Lo conocen el Chacal de Perdriel. Lo detuvieron a fines de enero del 2020 por abusar sexualmente de las dos hijas de su pareja y este lunes reconoció los hechos en un juicio abreviado.

Se trata de Jorge Luis Escudero Zalazar (52), quien admitió las acusaciones de abuso sexual con acceso carnal agravado y gravemente ultrajante agravado por la convivencia y recibió 12 años de cárcel luego de que su defensa pactara la pena con el fiscal del caso, Darío Nora.

La información a la que accedió El Sol sostiene que fue la jueza Nancy Lecek la que homologó el acuerdo en el Polo Judicial de Ciudad.

La historia de los abusos sufridos por las hermanas es dramática.

Actualmente, la más grande tiene 19 años y la más chica 18. Vivían con su madre en una finca ubicada en el citado distrito lujanino y la pareja de su madre las violó reiteradas veces sin que nadie lo supiera. Las niñas eran amenazadas para que no contaran los tormentos que sufrían. 

Los ataques comenzaron cuando las víctimas eran unas niñas y se prolongaron durante 10 años. La denuncia en su contra se radicó el 23 de enero del 2020.

Cansadas de los sometimientos, la mayor de las hermanas decidió contarles a sus familiares (un hermano que ya no vivía con ella, una tía y su abuela) que había sido abusada por el concubino de su madre, quien trabajaba en una empresa metalúrgica.

Enterada de la situación, los parientes de las hermanas fueron a hablar con su madre. Sin embargo, en un primer momento la mujer no creyó lo que contaban y se encontraba en “shock”, de acuerdo con lo comentado por fuentes del caso.

Lo cierto es que la denuncia se radicó formalmente en la Oficina Fiscal Nº 15, después de que Escudero Zalazar increpara al hermano de las víctimas en otra dependencia judicial, la Nº11 de Luján, cuando llegó para poner en conocimiento de los hechos a las autoridades judiciales.

Un día después de la presentación, el Ministerio Público solicitó que ambas jóvenes fueran llevadas hasta el Cuerpo Médico Forense para constatar las lesiones.

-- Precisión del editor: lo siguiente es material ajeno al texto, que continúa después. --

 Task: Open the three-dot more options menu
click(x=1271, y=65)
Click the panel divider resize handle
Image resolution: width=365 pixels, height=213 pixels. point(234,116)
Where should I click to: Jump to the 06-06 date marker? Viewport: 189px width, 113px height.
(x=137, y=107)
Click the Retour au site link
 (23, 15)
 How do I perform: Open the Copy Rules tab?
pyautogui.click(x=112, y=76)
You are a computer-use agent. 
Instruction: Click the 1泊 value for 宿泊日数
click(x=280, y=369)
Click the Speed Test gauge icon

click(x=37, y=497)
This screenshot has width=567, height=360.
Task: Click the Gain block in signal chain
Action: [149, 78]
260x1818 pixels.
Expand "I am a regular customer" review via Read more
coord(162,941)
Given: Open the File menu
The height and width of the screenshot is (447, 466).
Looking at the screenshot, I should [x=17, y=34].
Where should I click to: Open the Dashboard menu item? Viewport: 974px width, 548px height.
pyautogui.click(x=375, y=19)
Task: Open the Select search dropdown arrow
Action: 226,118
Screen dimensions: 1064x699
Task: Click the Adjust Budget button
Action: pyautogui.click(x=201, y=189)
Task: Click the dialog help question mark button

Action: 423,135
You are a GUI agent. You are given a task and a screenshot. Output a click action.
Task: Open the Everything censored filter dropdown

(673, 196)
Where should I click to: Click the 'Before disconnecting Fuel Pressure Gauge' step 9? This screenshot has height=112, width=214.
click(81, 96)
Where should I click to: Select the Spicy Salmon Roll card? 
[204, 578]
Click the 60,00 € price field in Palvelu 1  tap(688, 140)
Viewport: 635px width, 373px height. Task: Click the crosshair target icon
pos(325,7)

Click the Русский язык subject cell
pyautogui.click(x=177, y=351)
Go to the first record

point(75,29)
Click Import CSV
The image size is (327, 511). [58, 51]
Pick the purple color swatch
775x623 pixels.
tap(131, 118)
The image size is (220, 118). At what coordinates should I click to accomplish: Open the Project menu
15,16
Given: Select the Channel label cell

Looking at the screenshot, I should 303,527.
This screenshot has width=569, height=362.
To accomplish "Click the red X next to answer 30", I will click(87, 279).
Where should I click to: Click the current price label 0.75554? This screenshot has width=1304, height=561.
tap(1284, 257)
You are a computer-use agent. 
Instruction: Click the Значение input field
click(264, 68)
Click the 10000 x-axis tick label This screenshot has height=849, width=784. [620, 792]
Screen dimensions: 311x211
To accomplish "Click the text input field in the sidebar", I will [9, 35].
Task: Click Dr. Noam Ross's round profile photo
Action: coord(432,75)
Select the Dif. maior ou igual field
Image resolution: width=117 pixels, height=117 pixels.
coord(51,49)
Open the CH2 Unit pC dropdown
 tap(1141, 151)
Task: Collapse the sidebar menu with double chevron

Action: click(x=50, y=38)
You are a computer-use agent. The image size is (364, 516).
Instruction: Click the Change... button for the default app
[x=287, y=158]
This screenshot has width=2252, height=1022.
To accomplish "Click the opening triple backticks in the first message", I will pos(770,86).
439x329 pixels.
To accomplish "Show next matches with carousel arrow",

A las pocas horas, y cuando los resultados de los informes preliminares confirmaron que eran víctimas de abusos, se ordenó la captura.

Pasaron los meses y los peritajes (principalmente psicológicos, que revelaron que las hermanas no fabulaban) terminaron de sentenciar al detenido.

Finalmente, el llamado Chacal de Perdriel reconoció todas las acusaciones y fue condenado a 12 años de encierro.